If this seems unfair, welcome to life. Our inability to stay on top of threats is largely a function of our static approach to security.

Most of us in the information technology have many responsibilities other than security. On the other hand, we fight against a growing number of hackers whose only job is to find new ways to break into our systems. Their motivations vary from the hobbyist who just loves technology and lacks ethics, to those sponsored by organized crime, to those propped up by foreign governments. Regardless of the reason, they have vast amounts of time to put into finding ways into our networks and applications.

Since we can’t keep up, should we just give up? While tempting, this is obviously not possible.
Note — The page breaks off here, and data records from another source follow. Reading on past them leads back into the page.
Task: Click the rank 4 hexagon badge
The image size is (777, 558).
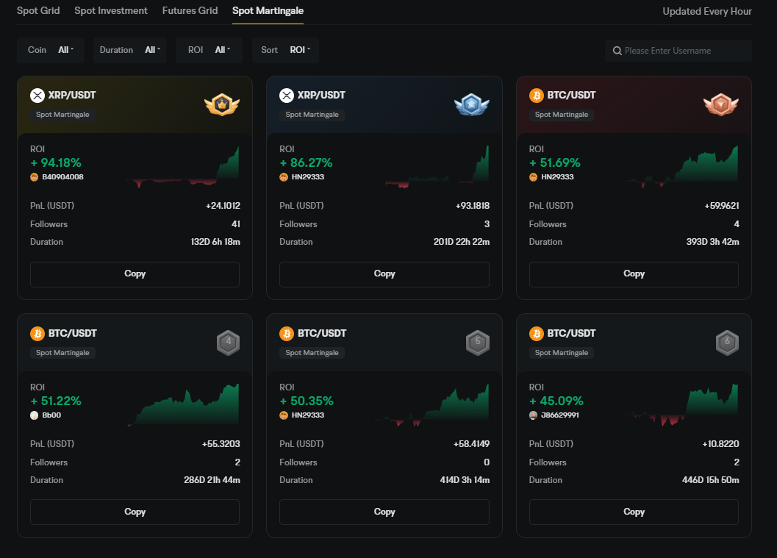Action: click(x=228, y=343)
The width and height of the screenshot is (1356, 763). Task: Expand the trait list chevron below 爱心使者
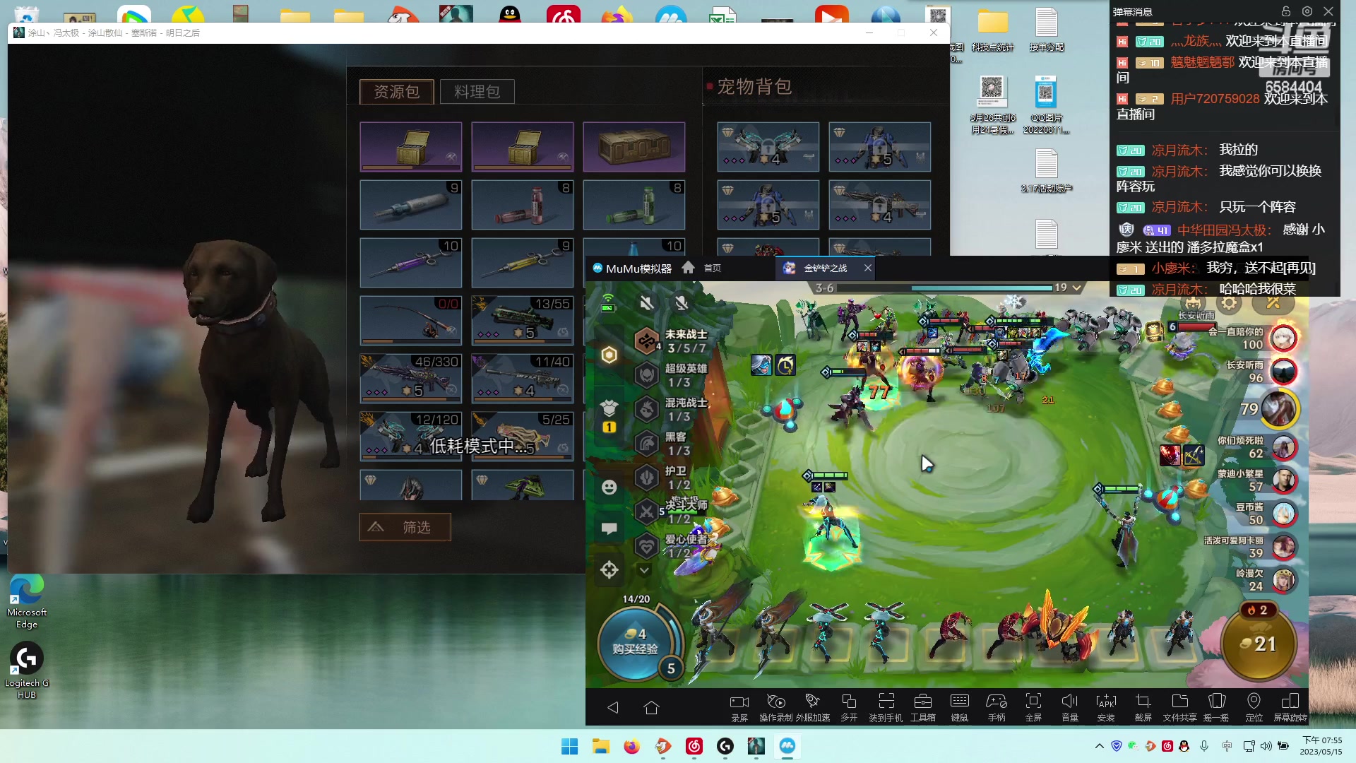pyautogui.click(x=644, y=569)
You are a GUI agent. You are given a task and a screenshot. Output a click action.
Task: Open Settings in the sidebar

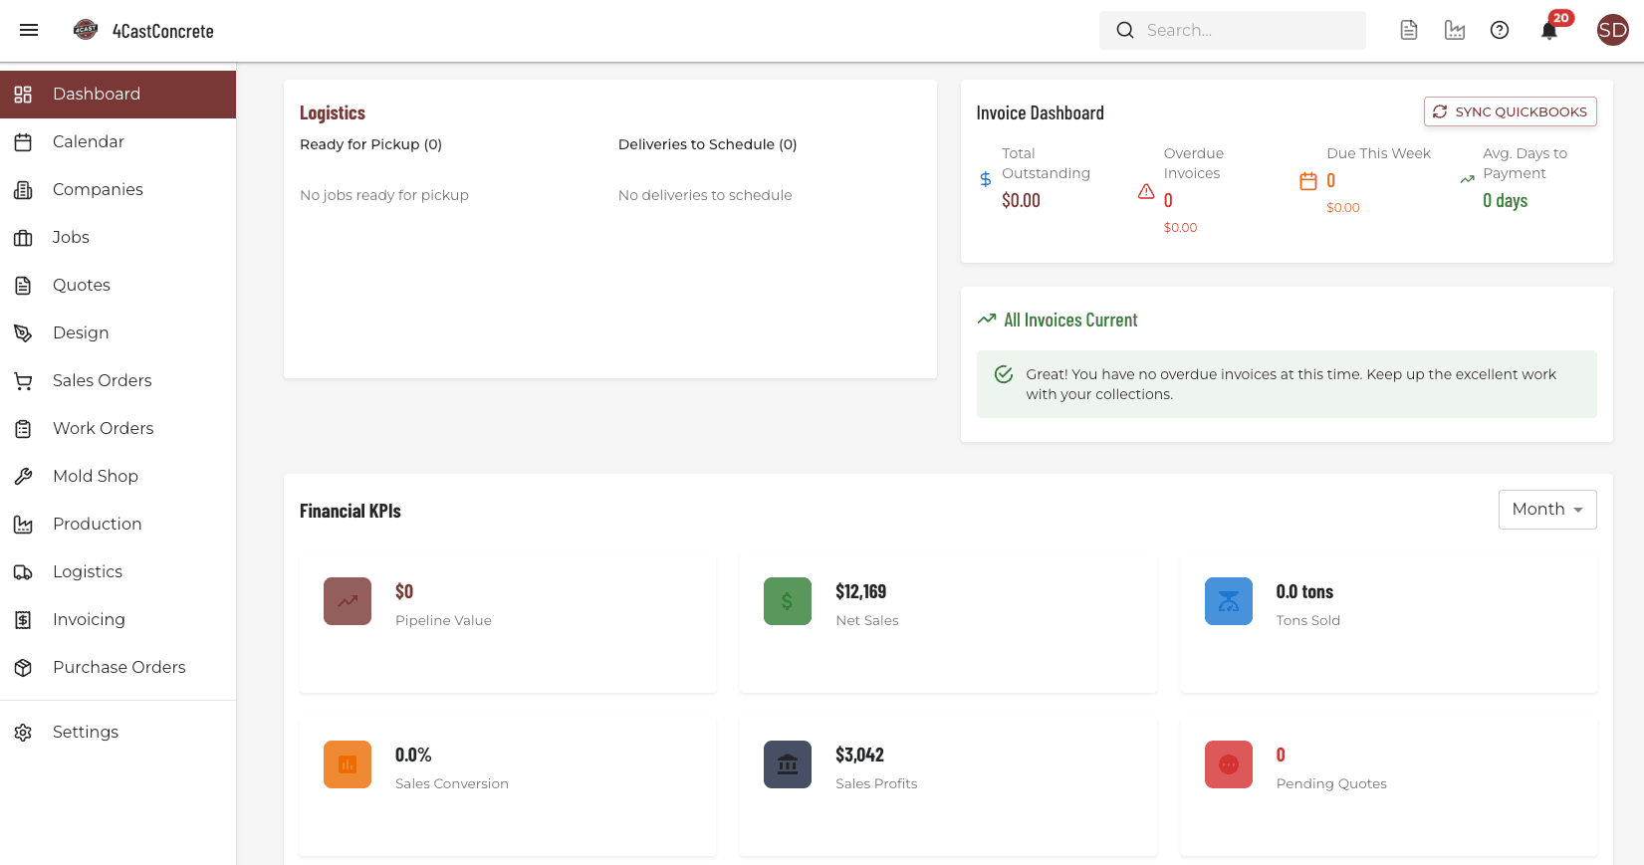(85, 733)
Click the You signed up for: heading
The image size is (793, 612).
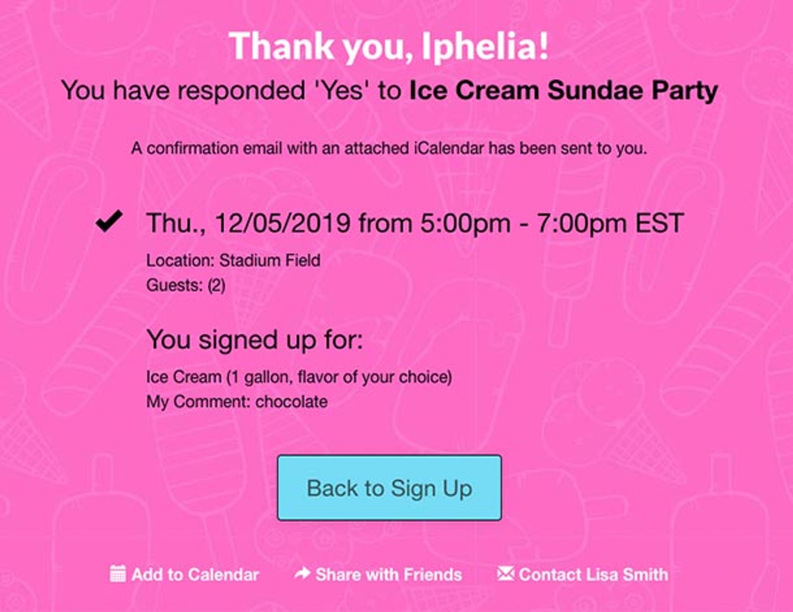[255, 340]
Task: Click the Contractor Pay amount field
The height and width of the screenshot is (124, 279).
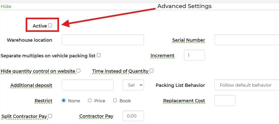Action: point(133,116)
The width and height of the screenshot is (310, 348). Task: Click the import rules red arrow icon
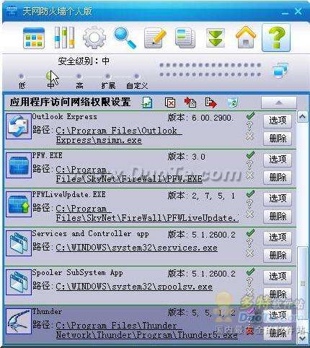pos(190,103)
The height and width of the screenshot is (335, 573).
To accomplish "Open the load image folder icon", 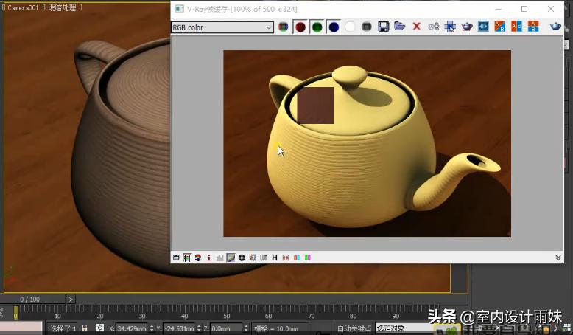I will (x=399, y=27).
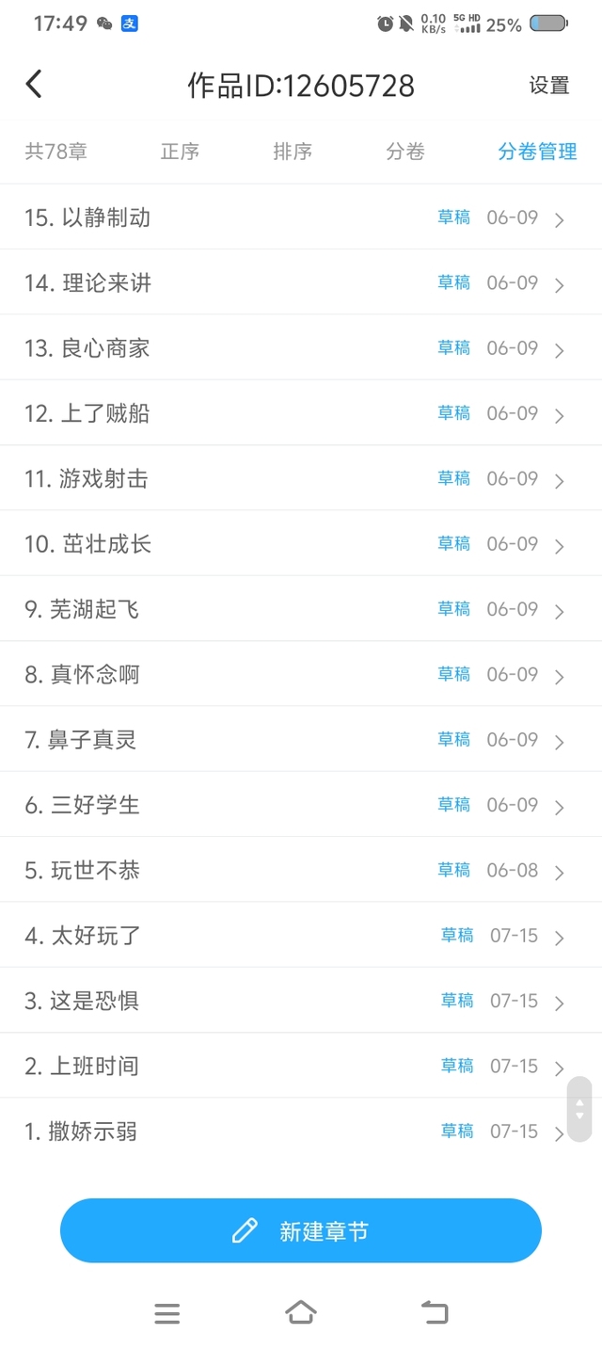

As such, we must find ways to replace our static approach to security with a dynamic one.

A few weeks ago, former NSA Director Keith Alexander, speaking at a conference, put it well stating that “We need to move now to a new approach to cybersecurity — an approach that is proactive, agile and adaptive.”  We need to view information security as a constantly changing landscape, rather than a still painting of a landscape. Given our deficit of resources as compared to those we battle against, this is not an easy undertaking. Challenging or not, however, dynamic security is essential if we are to have a fighting chance of winning. I would suggest the following as good starting points in moving from a static to a dynamic model:

Make vulnerability checks a regular and frequent task

I recently worked with a HIPAA customer who had a clean vulnerability scan that was close to a year old. They felt pretty comfortable about their situation, given that nothing significant had changed on their environment during that time. My first act on their behalf was to have them rerun the tests, which of course found numerous issues, some of them major. I would suggest that external vulnerability scans need to happen at least monthly. Internal scans should take place on the same schedule, or when software or configuration changes are made, whichever happens first. The latter is a specific requirement of PCI DSS.

Fortunately, there are excellent tools to help us with this task. My favorite is Qualys, which makes such scans an easy process, can handle internal and external scans, and offers some good free options. There are a growing number of other options for this, include some like OpenVAS that are open source.

Pay attention to the fundamentals

I have preached for some time that, despite the availability of new, expensive products to prevent and detect security breaches, the answer actually lies in the fundamentals — the day to day things we should do, such as checking logs and auditing access rights. Fortune reminds us of this in their recent article, “Asking these 4 questions will stop up to 90% of hacks.”

Stay in top of firmware updates

Many of the exposures we face today result from issues found in the firmware of devices attached to our networks. These may be core devices, including routers or firewalls, or Internet of Things devices, such as printers and copiers. Know what devices you have, and check for firmware updates frequently.

Be threat aware

The odds are good that you will not be the first victim of a new vulnerability. Check threat sources, such as US CERT or IBM X-Force Exchange, to know what to watch for.

Bottom line — migrate your security efforts from static to dynamic, and sleep better tonight.